In April, Lactalis announced a plan to shut a yogurt and desserts site in Australia.

Now Lactalis also plans to sell a warehouse in the vicinity of its factory in South Brisbane, located on Montague Road. The company’s CEO for Australia, Mal Carseldine, said the disposal was “driven by a strategic decision to sell-down property surplus to requirements”.

He added: “Our factory at 65 Montague Road continues to play an indispensable role in our operations. While I acknowledge this does create uncertainty for the small team working out of 108 Montague Road, operations will continue at the site as usual until we have clarity from a buyer on their intent and how that may align with our own ongoing operational plans.”

The same month, Lactalis revealed its results for 2023, noting a “weak” profit performance as the company faced pressure on volumes from private label.

Headquartered in Laval, Pays-de-la-Loire, Lactalis reported turnover rose 4.3% in 2023 to €29.5bn.

Chairman Emmanuel Besnier said consolidated net profit “remained weak”, coming in at €428m, albeit an increase of 11% from the prior 12 months.
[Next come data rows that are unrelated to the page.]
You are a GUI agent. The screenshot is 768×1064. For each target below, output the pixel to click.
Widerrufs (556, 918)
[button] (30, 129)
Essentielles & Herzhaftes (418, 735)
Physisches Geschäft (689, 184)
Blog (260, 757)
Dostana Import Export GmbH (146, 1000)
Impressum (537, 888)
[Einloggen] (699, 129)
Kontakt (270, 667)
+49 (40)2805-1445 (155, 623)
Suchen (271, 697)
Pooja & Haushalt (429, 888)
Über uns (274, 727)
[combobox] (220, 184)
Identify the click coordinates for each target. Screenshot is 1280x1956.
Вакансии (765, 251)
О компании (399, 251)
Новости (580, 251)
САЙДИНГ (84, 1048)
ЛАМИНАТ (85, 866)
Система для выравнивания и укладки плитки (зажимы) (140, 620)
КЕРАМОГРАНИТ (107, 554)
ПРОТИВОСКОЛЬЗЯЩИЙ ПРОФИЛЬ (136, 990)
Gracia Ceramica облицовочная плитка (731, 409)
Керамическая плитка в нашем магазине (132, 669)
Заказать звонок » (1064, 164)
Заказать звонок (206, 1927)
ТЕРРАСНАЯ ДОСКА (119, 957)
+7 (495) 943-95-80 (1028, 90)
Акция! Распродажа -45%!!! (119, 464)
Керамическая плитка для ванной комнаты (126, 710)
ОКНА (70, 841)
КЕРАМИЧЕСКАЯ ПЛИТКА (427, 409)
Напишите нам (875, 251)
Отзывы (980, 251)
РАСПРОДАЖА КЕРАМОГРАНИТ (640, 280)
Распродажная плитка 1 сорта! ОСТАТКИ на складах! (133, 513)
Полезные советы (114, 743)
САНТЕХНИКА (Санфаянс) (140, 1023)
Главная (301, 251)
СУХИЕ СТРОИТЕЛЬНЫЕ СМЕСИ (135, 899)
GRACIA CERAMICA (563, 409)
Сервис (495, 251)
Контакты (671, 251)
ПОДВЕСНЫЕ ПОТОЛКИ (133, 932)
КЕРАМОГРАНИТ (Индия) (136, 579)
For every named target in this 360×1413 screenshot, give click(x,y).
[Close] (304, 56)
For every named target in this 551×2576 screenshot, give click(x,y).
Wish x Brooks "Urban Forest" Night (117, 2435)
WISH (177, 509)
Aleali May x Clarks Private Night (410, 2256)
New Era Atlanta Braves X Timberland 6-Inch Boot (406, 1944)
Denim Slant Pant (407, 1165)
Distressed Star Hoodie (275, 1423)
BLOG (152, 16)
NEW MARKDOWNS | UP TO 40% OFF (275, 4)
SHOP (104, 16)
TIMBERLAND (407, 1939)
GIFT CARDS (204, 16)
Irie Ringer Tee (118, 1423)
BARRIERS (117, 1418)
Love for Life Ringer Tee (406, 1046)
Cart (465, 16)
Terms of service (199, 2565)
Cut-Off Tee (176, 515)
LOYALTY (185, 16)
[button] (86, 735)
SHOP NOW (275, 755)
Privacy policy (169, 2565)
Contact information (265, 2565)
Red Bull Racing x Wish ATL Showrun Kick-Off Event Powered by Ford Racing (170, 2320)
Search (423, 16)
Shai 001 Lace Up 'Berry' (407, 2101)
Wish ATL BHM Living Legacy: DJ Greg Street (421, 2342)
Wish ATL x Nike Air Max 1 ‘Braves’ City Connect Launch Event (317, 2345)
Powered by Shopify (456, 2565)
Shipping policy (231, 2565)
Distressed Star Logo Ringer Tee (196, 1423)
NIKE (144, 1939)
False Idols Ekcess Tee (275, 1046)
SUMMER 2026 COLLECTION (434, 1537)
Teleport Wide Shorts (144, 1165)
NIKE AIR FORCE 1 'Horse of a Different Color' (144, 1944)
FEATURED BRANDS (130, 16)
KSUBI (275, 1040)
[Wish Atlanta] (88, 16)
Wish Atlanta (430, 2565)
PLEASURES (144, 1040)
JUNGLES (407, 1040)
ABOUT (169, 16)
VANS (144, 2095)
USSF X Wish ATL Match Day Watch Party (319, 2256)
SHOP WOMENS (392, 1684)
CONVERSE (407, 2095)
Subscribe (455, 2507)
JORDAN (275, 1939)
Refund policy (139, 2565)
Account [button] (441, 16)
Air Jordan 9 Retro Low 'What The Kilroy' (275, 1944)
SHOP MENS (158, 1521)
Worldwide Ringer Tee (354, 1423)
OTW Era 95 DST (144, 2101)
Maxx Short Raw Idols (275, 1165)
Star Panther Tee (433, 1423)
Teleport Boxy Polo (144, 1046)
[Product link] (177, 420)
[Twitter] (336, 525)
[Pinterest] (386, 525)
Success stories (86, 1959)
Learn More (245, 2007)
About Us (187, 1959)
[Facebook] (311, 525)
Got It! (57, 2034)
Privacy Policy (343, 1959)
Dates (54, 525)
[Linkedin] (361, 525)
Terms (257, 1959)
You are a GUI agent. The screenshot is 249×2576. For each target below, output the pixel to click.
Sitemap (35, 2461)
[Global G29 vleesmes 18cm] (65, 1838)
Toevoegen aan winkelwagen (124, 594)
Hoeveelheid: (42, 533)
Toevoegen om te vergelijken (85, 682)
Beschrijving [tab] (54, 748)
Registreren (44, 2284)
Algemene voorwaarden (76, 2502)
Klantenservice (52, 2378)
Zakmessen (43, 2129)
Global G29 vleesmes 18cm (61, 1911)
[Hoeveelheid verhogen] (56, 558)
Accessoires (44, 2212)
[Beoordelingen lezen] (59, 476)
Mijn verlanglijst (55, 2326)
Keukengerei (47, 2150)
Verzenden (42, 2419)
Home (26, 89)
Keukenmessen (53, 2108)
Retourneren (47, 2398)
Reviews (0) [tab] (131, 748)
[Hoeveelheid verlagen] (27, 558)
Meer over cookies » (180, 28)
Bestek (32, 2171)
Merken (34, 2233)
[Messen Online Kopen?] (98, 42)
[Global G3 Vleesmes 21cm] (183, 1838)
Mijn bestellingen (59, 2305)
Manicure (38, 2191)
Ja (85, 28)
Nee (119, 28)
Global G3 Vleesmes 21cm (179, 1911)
Profit stood at €384m in fiscal 2022, down 14% year-on-year.

Lactalis explained that “2023 was marked by a change in consumer purchasing behaviour, reflected in a fall in sales volumes and a specific appetite for private labels – to the detriment of national brands (especially in Europe)”.

However, the company said demand for its products “held up well thanks to their quality and affordable prices”.